Numerical Predictions of the Flow and Thermal Performance of Water-Cooled Single-Layer and Double-Layer Wavy Microchannel Heat Sinks

Abstract

Various microchannel heat sinks for dissipating heat loads have received great attention. Wavy channels are recognized to be suitable to enhance the heat transfer, and are successfully applied in heat-exchange devices. In this article, three kinds of water-cooled microchannel heat sinks, such as a rectangular straight microchannel heat sink, a single-layer wavy microchannel heat sink and a double-layer wavy microchannel heat sink, have been designed and the corresponding laminar flow and heat transfer have been investigated numerically.
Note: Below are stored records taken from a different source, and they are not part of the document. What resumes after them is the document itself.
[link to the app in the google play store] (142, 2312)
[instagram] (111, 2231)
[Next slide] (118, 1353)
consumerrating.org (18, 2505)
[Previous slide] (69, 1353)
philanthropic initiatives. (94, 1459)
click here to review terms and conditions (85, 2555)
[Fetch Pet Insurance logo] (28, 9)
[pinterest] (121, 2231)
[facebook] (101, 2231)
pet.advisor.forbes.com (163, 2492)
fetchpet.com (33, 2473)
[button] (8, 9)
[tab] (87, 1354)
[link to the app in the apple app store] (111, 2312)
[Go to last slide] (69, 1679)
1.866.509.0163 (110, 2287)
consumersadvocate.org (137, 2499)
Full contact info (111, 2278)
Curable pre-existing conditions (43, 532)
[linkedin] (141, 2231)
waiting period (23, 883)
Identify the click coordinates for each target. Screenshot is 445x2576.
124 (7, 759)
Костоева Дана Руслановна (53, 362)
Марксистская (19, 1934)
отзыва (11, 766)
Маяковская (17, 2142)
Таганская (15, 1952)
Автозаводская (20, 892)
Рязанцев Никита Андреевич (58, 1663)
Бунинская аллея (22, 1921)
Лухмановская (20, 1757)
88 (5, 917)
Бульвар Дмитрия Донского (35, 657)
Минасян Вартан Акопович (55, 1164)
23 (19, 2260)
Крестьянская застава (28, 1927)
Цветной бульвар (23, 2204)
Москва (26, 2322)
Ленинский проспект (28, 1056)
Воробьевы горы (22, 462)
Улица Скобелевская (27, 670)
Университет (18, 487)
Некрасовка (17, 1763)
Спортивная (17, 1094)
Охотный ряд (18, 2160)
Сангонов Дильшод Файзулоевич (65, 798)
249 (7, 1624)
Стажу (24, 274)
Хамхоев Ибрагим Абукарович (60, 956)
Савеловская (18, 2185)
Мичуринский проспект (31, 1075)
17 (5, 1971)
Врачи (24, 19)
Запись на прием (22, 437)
The effects of the wave amplitude on heat transfer, pressure drop, and thermal resistance are also observed. Results show that for removing an identical heat load, the overall thermal resistance of the single-layer wavy microchannel heat sink decreases with increasing volumetric flow rate, but the pressure drop is increased greatly. At the same flow rate, the double-layer wavy microchannel heat sinks can reduce not only the pressure drop but also the overall thermal resistance compared to the single-layer wavy microchannel heat sinks. In addition to the overall thermal resistance, other criteria for evaluation of the overall thermal performance, e.g., (Nu/Nu0 )/(f/f 0 ), and (Nu/Nu0 )/(f/f 0 ) 1/3 , are applied and some controversial results are obtained.